I am trying to connect my PSP from Infrastructure Mode via the interbuttz (internet). Now, I use a wireless router/direct router with a direct modem, and it's a linksys router. What I did was, I turned on my PSP and WiFi switch on from the PSP, then went to Infrastructure Mode and then new connection, and hit SCAN, it came up with my linksys connection with 80% signal and no security, and so i selected that... then for my SSID, i renamed it to "default". For WLAN security setting, NONE. Address settings, EASY. Connection name, i named it home. then when i tested the connection, it said "The access point was not detected."


----------



## mikmabz (Jul 17, 2007)

Is it a WRT54G router? Did you upgrade the firmware? That's what happened to my router a month ago. My laptop and PSP can't detect the router's signal. Linksys told me to upgrade the firmware and to change the channel from 6 to 11 to avoid possible interferences from other appliances especially cordless phones. Chat with a linksys tech guy online and he'll walk you through the process. That's what I did.


----------



## Geek49 (Aug 4, 2006)

Yes, it's a WRT54G. And no, I didn't upgrade the firmware.
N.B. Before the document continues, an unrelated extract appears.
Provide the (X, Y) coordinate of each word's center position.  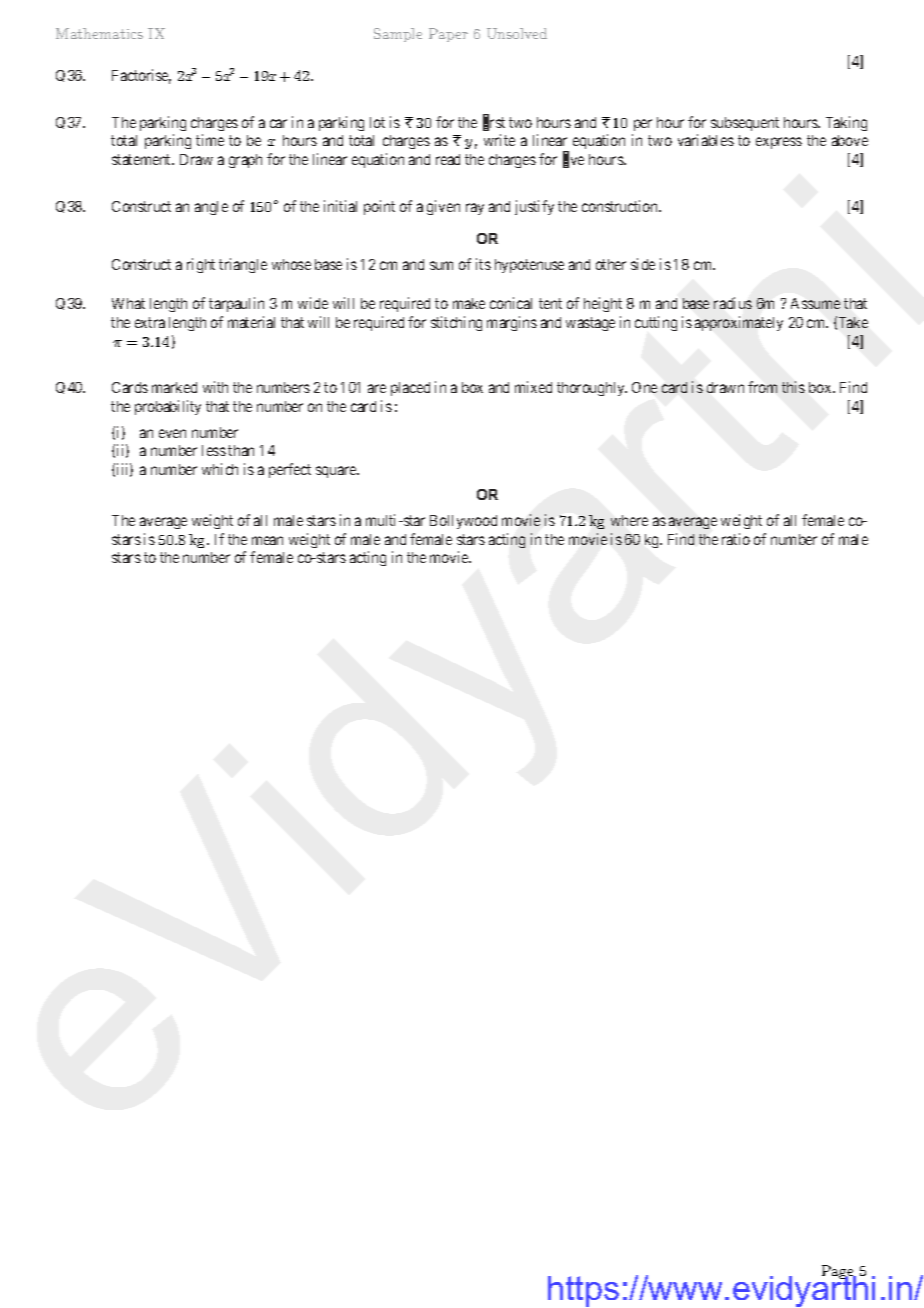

Where can I?


----------



## mikmabz (Jul 17, 2007)

Go to Linksys website. http://www.linksys.com/servlet/Satellite?c=L_CASupport_C1&childpagename=US%2FLayout&cid=1166859677881&pagename=Linksys%2FCommon%2FVisitorWrapper&lid=7788112521H10


----------



## Geek49 (Aug 4, 2006)

i did. i talked to the tech support LIVE, and they couldnt fix the problem. cuz my router isnt an access point. HELP


----------



## mikmabz (Jul 17, 2007)

What!? We have the same router (WRT54G). How come they fixed mine and not yours!? Did they tell you to upgrade the firmware? If so then you have to upgrade it and see if it works.


----------